In the Senate, however, ESSJR 8218 goes too far in the opposite direction. It would only apply to criminals subject to life in prison without the possibility of parole. This narrow proposal provides hardly any protection to the public at all.
The contrast between the House and Senate versions couldn’t be more dramatic. Here are the facts:
The Senate bill by Sen. Mike Carrell would have only applied to 28 violent criminals in 2009, less than one-tenth of one percent of crimes that year. The more appropriate House version by Rep. Hope would have applied to 1,021 dangerous criminals who committed capital offenses or Class A felonies during that same period. Only the House version has the full backing and support of the Washington Council of Police &Sheriffs, the Council of Metropolitan Police and Sheriffs, the Fraternal Order of Police, the Washington State Patrol Troopers’ Association and Lakewood Police Chief Bret Farrar. The Senate version is not, and for good reason.
Some in the Senate have stated concerns about protecting the rights of criminals. Yet it is important to note that nothing in this constitutional amendment does anything more than allow a judge to consider denying bail if that suspect, arrested on a capital offense or a Class A felony, could possibly harm others while awaiting trial.
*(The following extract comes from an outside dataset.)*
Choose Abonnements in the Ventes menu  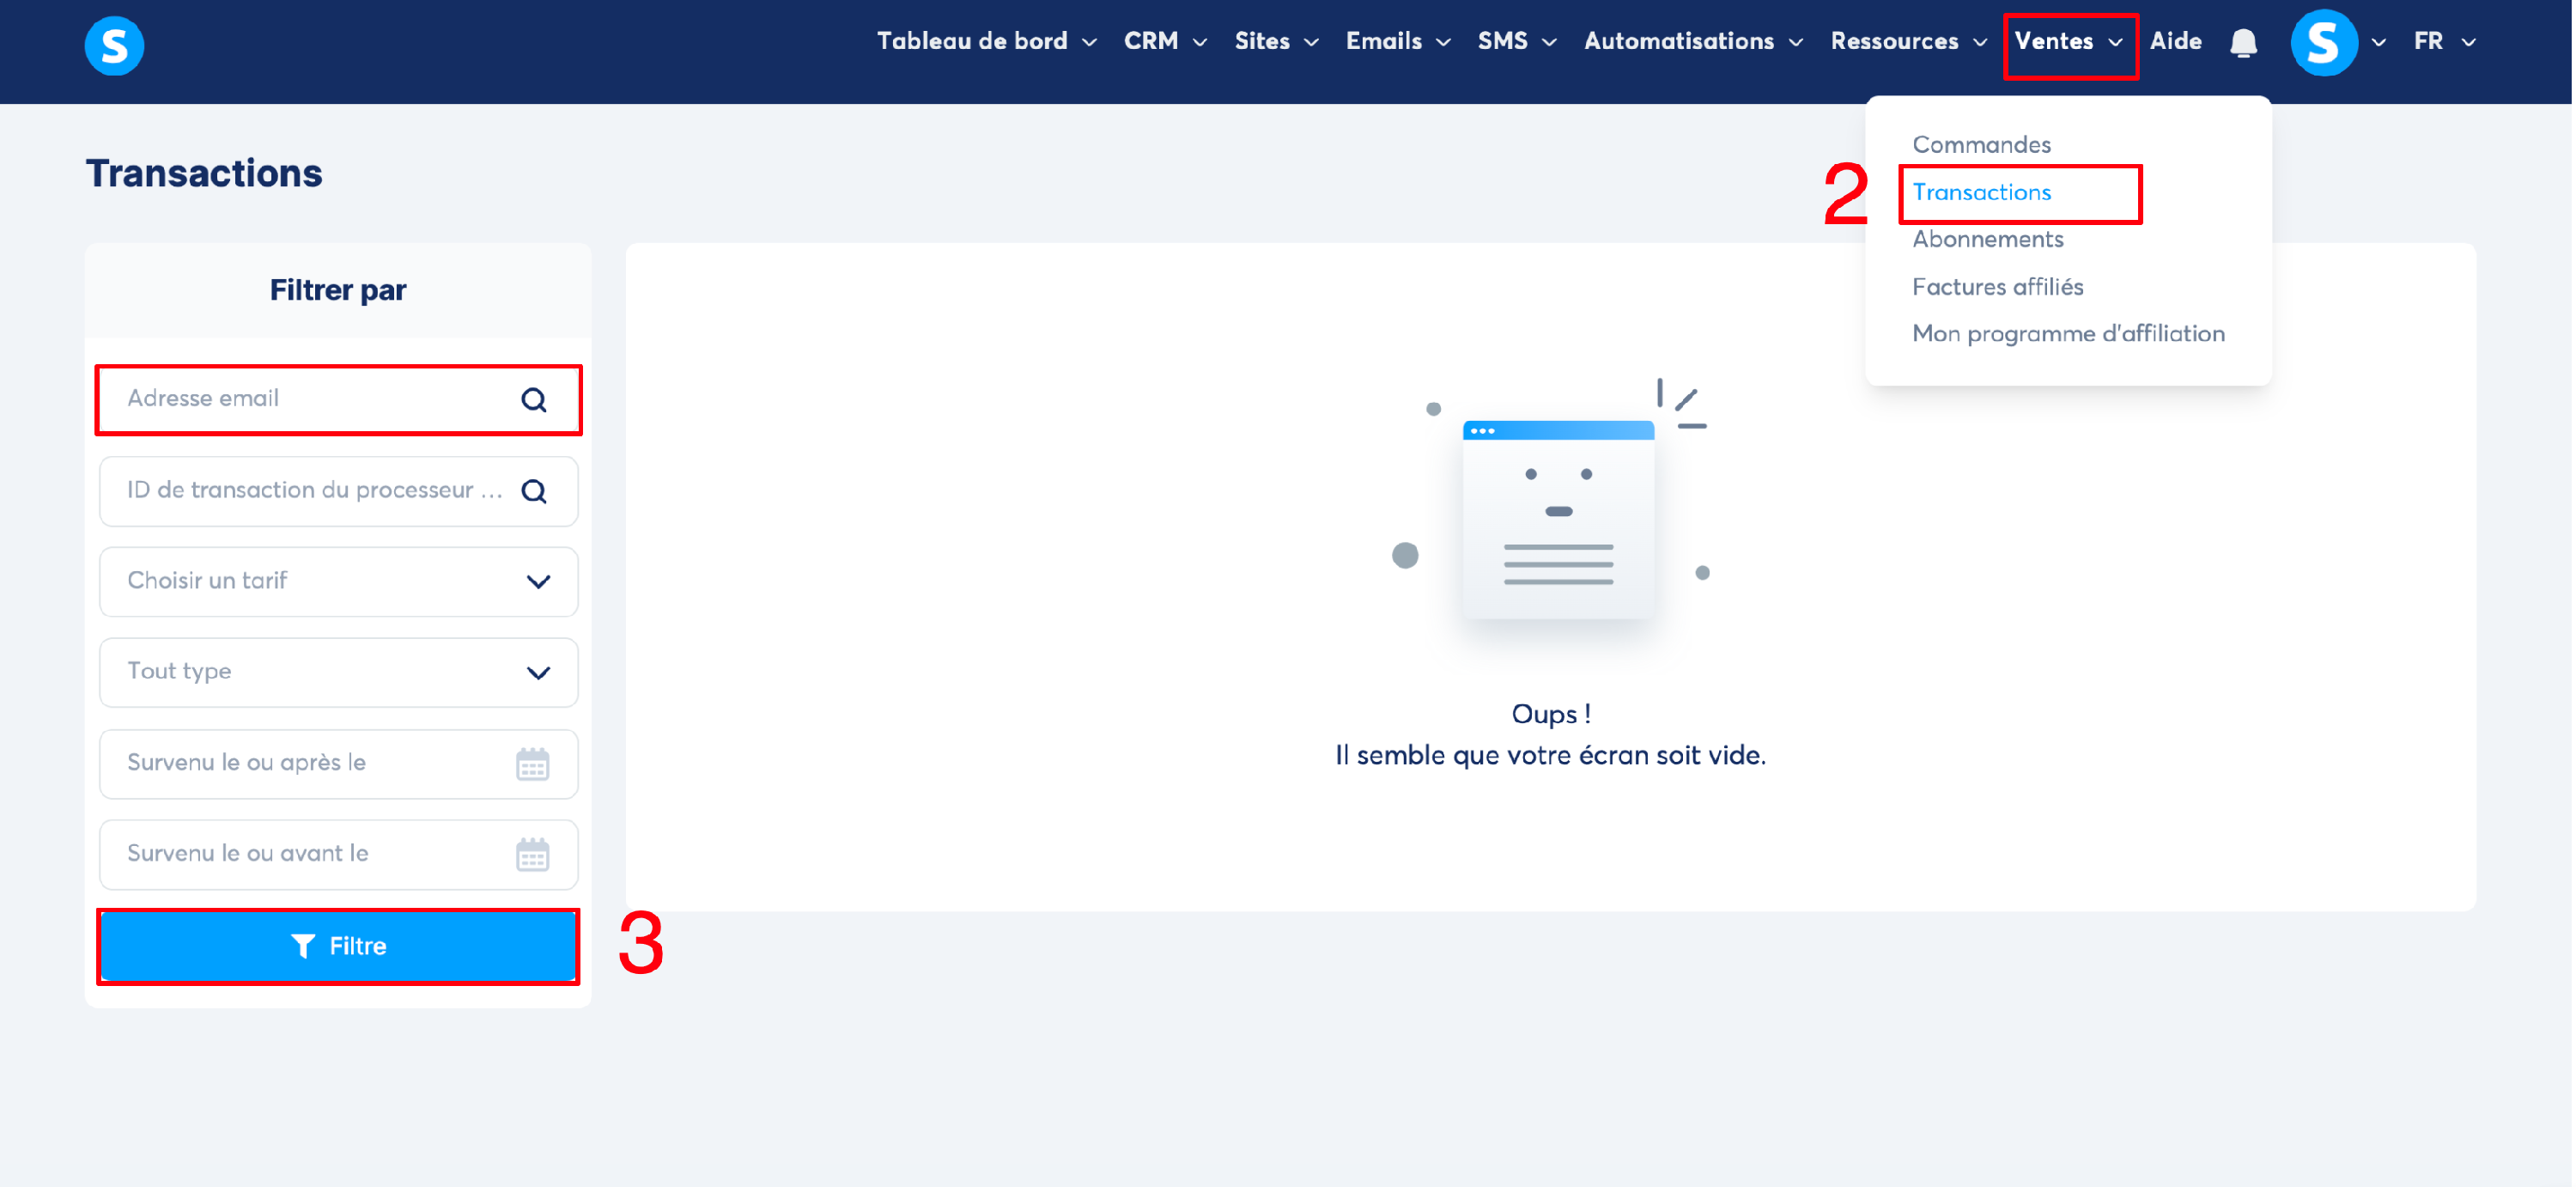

Due process, the presumption of innocence and all other protections afforded an accused criminal are left entirely in place.
With that in mind, we need to confront a fundamental question: Are the constitutional rights of violent offenders more important than the safety and lives of citizens? We think not. SHJR 4220 reaffirms the civilized rule of law by reinstating the power of judges to keep a small, but violent, subset of criminals in custody while they await a fair trial.
Rep. Christopher Hurst (D-Enumclaw) chairs the House Public Safety Committee and worked as a police detective for 25 years. Rep. Mike Hope (R-Lake Stevens) serves as a police officer in Seattle.